» **Written problem a**
Pull out each line of the records containing the string "this" and copy those lines.

» **Excerpt provided**
-------------------------
Agree? Disagree? Stop sounding off to your computer screen! Instead, share your point of view on this subject with our readers.
Figurative Juggling


Juggling, the real act of juggling, captures your attention. It doesn't matter if it's varicolored balls or knives and flaming torches. A daredevil element might add some interest and break the repetitiveness--repetitiveness being both the enemy and the point of juggling--but the essential question, what keeps you watching, is whether the juggler can keep it going. It's a kind of narrative, and you want to see what happens next. When the routine gets old, you want it to wrap up with a grand finale. You never want to see the juggler drop his load. Only someone with antisocial tendencies roots for a juggler to fail.

I imagine that for the juggler, much of the pleasure is in attaining a level of focus that transcends thought or feeling, a kind of serene and inner solitude not unlike that to which aesthetes and holy men aspire. And to have it all validated by a rapt and appreciative audience--what could be better, more inspiring, than juggling?

The word juggle, says Websters, dates to the 15th century and has its root in the Latin joculari, to joke, which indicates its implicit delight. In recent years it has taken on a figurative meaning which refers to meeting life's multitudinous demands. (NB: the title of this stylish online magazine you're reading.) Doubtless we use "juggling," and its complementary phrase, "keeping all the balls up in the air," more often in the figurative sense than to describe the actual act.

Figurative juggling is the spiritual opposite of the real thing. It's the burden of inescapable, unending chores, errands, and obligations, a drain rather than a suffusion of energy. It is the driving on behalf of children and aging parents, the maintenance of two or more jobs, of bills and accounts, of managing appointments and planning meetings, and the general upkeep of laundry and cleaning, taxes, investments, insurance, time-share, frequent flier miles, home repairs, 3,000-mile car check-ups, and superabundant entertainment choices that are so embedded in the culture that not to keep up would be an act of brazen retreatism. Although "extra" time, a/k/a "me time" or "decompressing," is not mandatory, it's the goal of getting the others things "finished" (for now) so it counts as one of the balls in the air.

And, unlike the appreciative, eager, and voluntary audience real jugglers get, all that figurative jugglers can hope to get for their exhausting pace is...their kids to school on time.

How we got to this

Is life more stressful or more complicated today than it used to be? It's an economic question, and as with all economics, the answer is complicated and weighted with politics. By almost any objective measure, modern life in the developed world is easier than at any time in human history. Elemental needs such as food, shelter, clothing, and standard amenities such as indoor heating, are largely taken for granted. I don't mean to brush off the existence of homelessness and hunger, but both of those sad realities are still exceptional. On the other hand, it's also true that in recent decades people work more to keep up, and many work more to have more.

"A few decades ago," observes Charles Siegel in the American Enterprise Online, "the typical American family was supported by a man working a 40-hour week. Today, the typical family is supported by a couple working an 80-hour week. Families are overworked because they are overspent. For example, the average American drives twice as much today as in 1970, and the average new home is 50 percent larger than in 1970. Are we better off with bigger homes and no time to spend together in them?"

It's not just materialism, though. For many people, healthcare and eldercare are huge time drains. Many people believe that work itself is more intense than before as companies following a leaner-and-meaner approach expect more productivity out of each worker. For many in those jobs, the choice is not between earning more or earning less, but between making ordinary career progress or being out of a job altogether.
-------------------------
» **Written problem b**
Answer these questions from the essay on juggling:
(i) What Latin word is "juggle" rooted in, and what does that word mean?
(ii) According to the Charles Siegel quote, how many hours a week does the couple supporting the typical family work today?
(iii) Which two kinds of care does the essay call huge time drains for many people?

» **Entries**
-------------------------
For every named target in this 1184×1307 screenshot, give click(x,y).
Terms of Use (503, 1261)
-------------------------
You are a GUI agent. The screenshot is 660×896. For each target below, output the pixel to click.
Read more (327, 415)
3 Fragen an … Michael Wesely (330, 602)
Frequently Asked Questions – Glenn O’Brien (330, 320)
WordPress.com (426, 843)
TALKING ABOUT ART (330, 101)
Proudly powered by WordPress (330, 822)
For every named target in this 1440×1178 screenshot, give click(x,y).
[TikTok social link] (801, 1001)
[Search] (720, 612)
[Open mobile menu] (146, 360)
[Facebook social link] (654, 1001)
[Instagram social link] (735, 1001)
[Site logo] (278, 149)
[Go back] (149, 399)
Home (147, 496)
-------------------------
» **Output a**
For every named target in this 1184×1307 screenshot, give click(x,y).
For every named target in this 1440×1178 screenshot, give click(x,y).

» **Output b**
(i) Joculari, meaning "to joke."
(ii) 80 hours a week.
(iii) Healthcare and eldercare.